Work instructions » Search the records below for the string "output", and report each line that contains it.

-- Provided data follows --

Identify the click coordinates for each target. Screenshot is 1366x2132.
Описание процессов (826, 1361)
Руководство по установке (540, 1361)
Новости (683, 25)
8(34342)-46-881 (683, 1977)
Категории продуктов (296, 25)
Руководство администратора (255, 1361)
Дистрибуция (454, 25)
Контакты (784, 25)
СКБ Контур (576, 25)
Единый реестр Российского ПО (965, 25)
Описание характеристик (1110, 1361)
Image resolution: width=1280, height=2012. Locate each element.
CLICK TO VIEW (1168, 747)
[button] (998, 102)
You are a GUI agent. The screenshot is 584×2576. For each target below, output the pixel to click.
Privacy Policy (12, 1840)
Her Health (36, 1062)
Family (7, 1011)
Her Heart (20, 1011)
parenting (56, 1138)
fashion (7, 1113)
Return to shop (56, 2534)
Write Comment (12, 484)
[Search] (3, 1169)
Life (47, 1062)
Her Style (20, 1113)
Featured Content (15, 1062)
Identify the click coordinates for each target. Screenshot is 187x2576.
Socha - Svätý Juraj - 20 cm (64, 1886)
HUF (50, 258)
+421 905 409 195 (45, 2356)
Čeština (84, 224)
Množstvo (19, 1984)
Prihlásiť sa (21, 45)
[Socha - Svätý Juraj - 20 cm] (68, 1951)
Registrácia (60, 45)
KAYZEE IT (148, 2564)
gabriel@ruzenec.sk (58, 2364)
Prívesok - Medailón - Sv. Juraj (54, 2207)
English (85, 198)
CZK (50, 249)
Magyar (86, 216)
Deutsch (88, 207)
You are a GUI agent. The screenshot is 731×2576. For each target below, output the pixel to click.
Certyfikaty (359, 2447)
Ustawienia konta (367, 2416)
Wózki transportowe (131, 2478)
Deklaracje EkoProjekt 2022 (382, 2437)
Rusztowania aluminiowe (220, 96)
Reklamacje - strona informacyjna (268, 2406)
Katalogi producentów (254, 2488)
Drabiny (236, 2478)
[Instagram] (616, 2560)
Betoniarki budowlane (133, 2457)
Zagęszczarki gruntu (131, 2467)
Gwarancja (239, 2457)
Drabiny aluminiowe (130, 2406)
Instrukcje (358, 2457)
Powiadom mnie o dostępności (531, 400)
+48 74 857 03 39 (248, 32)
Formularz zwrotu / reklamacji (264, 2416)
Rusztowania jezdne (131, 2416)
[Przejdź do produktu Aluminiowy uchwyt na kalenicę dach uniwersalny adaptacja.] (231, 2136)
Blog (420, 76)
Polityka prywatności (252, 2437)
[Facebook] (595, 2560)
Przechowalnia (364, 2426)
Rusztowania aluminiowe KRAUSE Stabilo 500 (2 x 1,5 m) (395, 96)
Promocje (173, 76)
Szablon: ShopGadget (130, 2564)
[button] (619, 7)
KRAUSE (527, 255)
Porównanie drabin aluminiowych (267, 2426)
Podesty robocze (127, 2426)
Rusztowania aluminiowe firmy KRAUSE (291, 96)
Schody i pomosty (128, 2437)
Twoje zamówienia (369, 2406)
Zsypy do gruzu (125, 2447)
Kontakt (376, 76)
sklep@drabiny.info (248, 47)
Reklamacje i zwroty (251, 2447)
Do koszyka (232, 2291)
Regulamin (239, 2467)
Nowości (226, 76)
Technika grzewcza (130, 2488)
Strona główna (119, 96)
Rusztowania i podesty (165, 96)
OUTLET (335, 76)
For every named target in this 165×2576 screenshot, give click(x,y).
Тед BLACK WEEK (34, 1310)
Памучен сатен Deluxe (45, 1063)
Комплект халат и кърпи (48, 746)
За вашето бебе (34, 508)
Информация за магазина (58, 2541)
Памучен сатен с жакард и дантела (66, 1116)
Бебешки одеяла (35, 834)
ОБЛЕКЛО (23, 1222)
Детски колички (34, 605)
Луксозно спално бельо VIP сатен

-- Provided data concluded --

Response area »
You are a GUI agent. The screenshot is 584×2576. For each target below, output the pixel to click.
You are a GUI agent. The screenshot is 731×2576. For each target below, output the pixel to click.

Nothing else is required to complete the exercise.